Ich bin jetzt an dem Punkt angelangt, an dem die Geschichte zu jeder Tages- und Nachtzeit präsent ist. D.h., mir fallen unerwartet Dinge ein, die ich sofort notieren muss oder ich grüble bei Alltagstätigkeiten wie Duschen oder Putzen daran herum. Das ist stets ein gutes Zeichen, weil es bedeutet, das sich die Figuren und die ganze Geschichte nicht mehr beiseite schieben lassen. Sowas funktioniert aber nur, wenn ich die Chance habe, auch wirklich dranzubleiben. Mit den Arbeitsprotokollen ist es glücklicherweise auch nach Unterbrechungen einfacher geworden die wichtigsten Dinge rasch wieder in den Kopf zu bekommen. Trotzdem nerven Unterbrechungen, weil ich dann immer die innere Pause-Taste drücken muss, wie jetzt auch gleich wieder. Dabei würde ich auf den Termin auch ohne die Arbeit am Plot liebend gerne verzichten.

Naja, wat mutt, dat mutt.

Liebe Grüße

Grafik

Symbole in der Fantasy

Heute habe ich mich den Symbolen in meiner ALBATROS-Geschichte zugewendet. Symbole spielen überall in der Literatur und in Filmen eine Rolle, doch in der Fantasy bekommen sie häufig noch ein stärkeres Gewicht.
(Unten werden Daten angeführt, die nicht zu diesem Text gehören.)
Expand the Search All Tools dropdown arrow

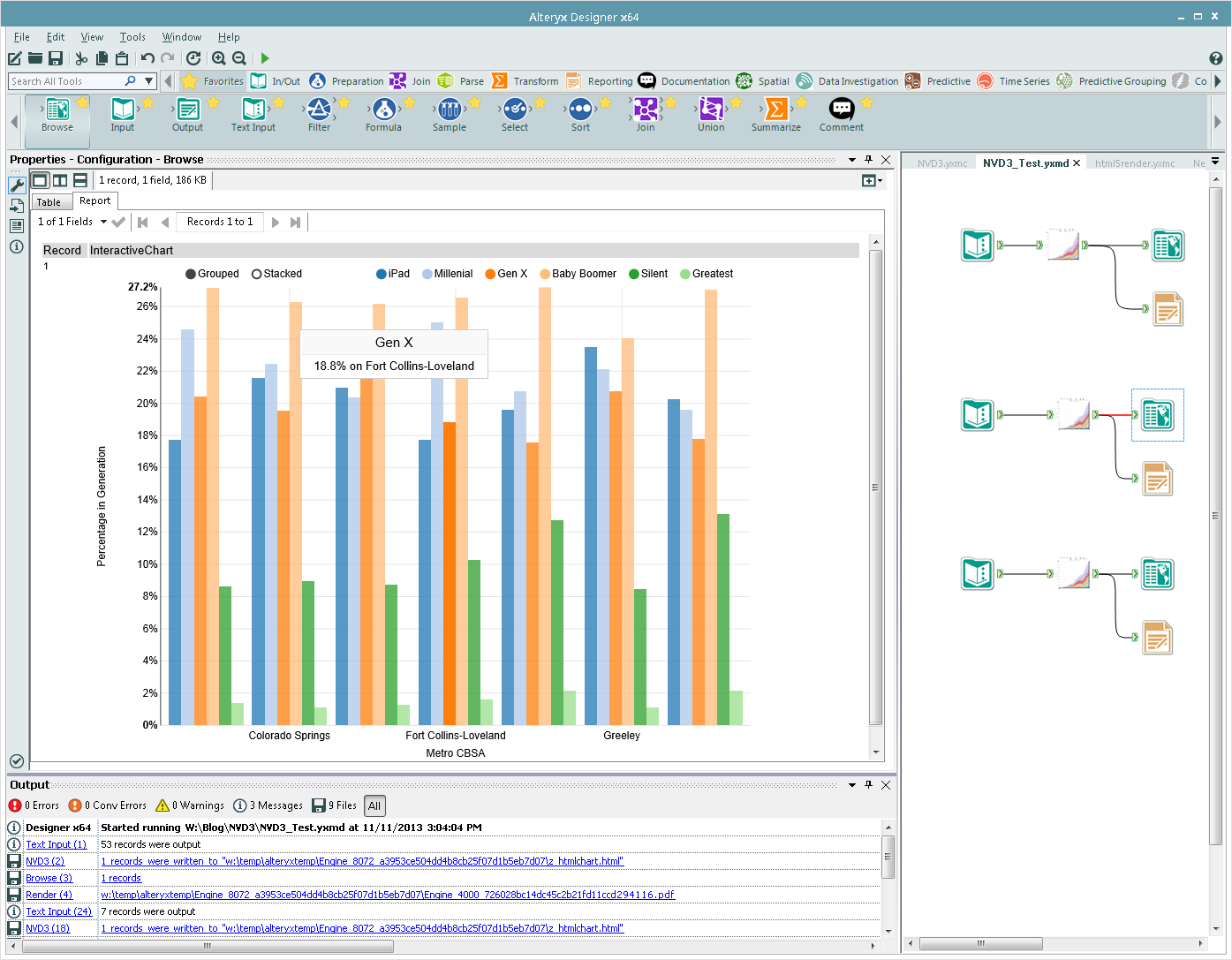pos(149,81)
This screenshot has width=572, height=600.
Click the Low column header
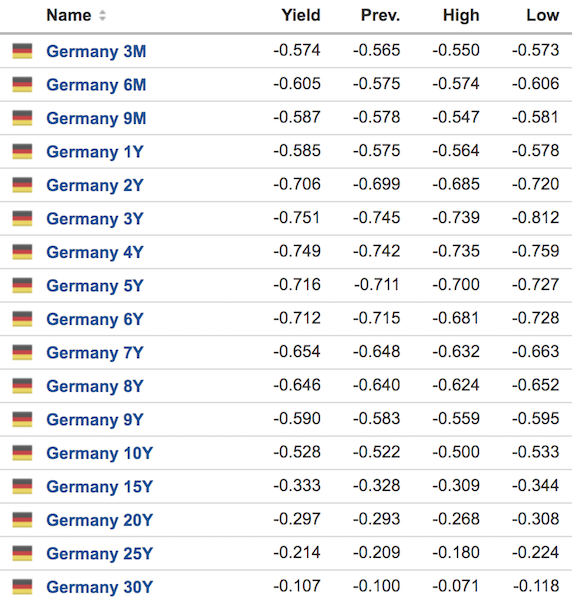[x=543, y=15]
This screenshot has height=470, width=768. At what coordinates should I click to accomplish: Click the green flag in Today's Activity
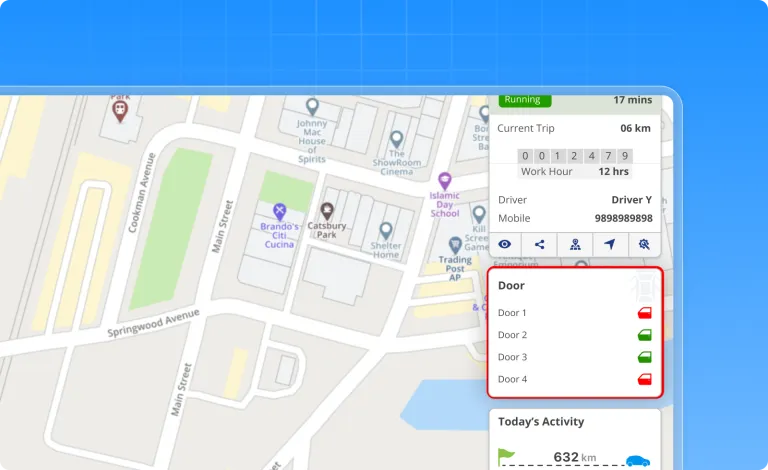click(506, 458)
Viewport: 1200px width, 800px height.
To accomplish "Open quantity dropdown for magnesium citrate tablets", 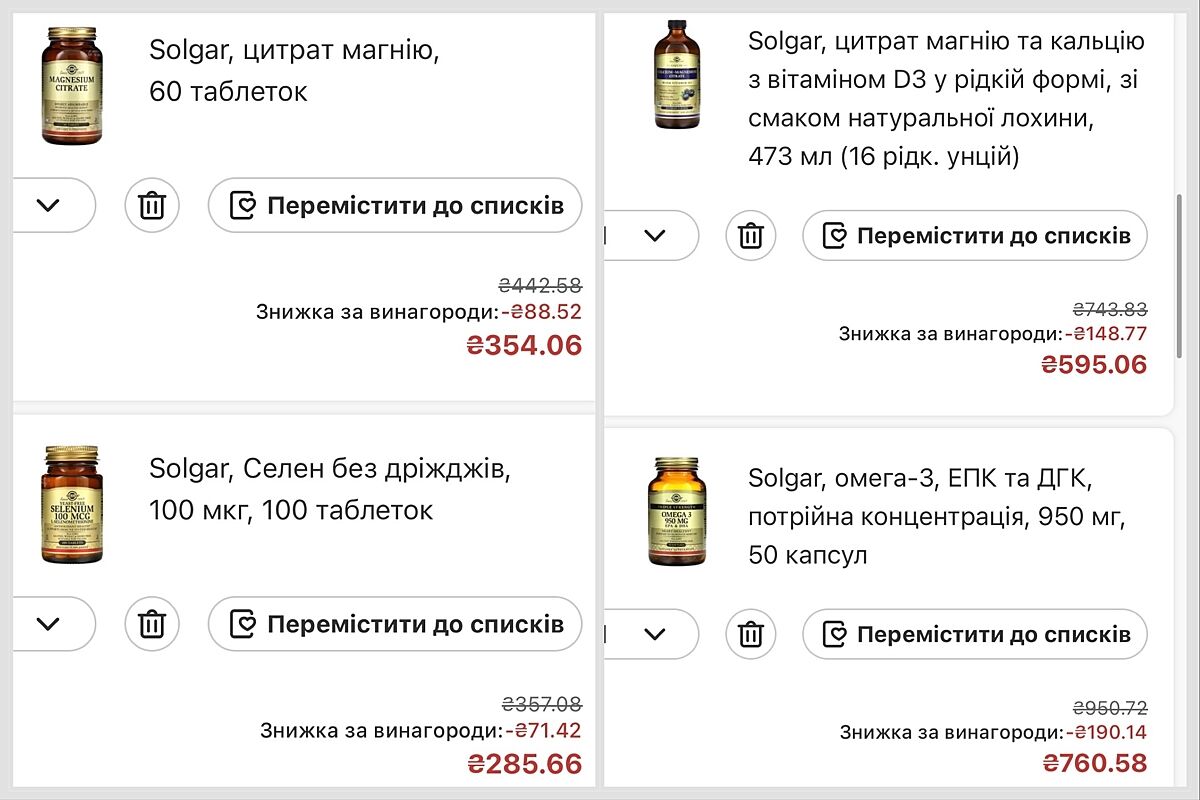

Donnerstag, 11. Oktober 2012

Symbole in Geschichten sind so alt wie die Menschheit. Nehmen wir nur den Apfel: Früher war er eindeutig besetzt als Symbol für Sünde und Sexualität. Heute denken wir dabei gerne mal an Computer. Je nachdem, welche Geschichte wir schreiben, bekommt der Leser etwas anderes zu deuten.

Smbole sind Andeutungen, Sinnbilder, Gleichnisse.

Gerade in der Fantasy-Literatur sind Symbole häufig ein Sinnbild für die Suche nach etwas. Es können allgemeinverständliche Symbole aus der Mythologie verwendet werden, oder aber der Autor verleiht einem (beliebigen) Gegenstand symbolische Macht.

Einige Beispiele:

  • Der heilige Gral - oft Symbol für das ewige Leben, z.B. in Indiana Jones und der letzte Kreuzzug
  • Der Ring in Herr der Ringe - Symbol für grenzenlose Macht
  • Die Macht in Star Wars, mit der sowohl Gutes als auch Schlechtes getan werden kann.
  • Der Stab Haschevet aus Ralf Isaus Neschan-Trilogie - Symbol für die Rettung der Welt (Der Stab muss in den “Garten der Weisheit” gebracht werden, weil das Reich Neschan sonst vom Bösen übernommen wird)
  • Die Blume Lumina, die zurück zu ihrem Platz im Garten Eden soll, um das Paradies neu erstehen zu lassen, in Kai Meyers Buch von Eden

Symbole werden auch eingesetzt um dem Leser zu zeigen: Achtung, gleich passiert etwas!

Ich habe mich also heute mit der Symbolik bei ALBATROS beschäftigt und dabei - quasi zwangsläufig - die Geschichte wieder ein Stück weiter entwickelt. Einiges ergibt sich beinahe automatisch aus der Mythologie, die der Geschichte zugrundeliegt. Wieder anderes ist schon in der historischen Ebene explizit als Symbol angelegt worden. Ich habe darüber schon recherchiert, doch es ist umfangreicher als ich erwartet hatte, sodass ich mir ein oder zwei Elemente davon herauspicken werde um euch - die potenziellen Leser - nicht mit Symbolen zu erschlagen. Denn auch hier ist weniger sicher mehr. Wenn ich bedenke, welchen Umfang ich für die Trilogie anstrebe, dann ist es wichtig, die Grundidee möglichst einfach zu halten. Viel wichtiger ist es, den Weg dorthin so interessant wie möglich zu gestalten.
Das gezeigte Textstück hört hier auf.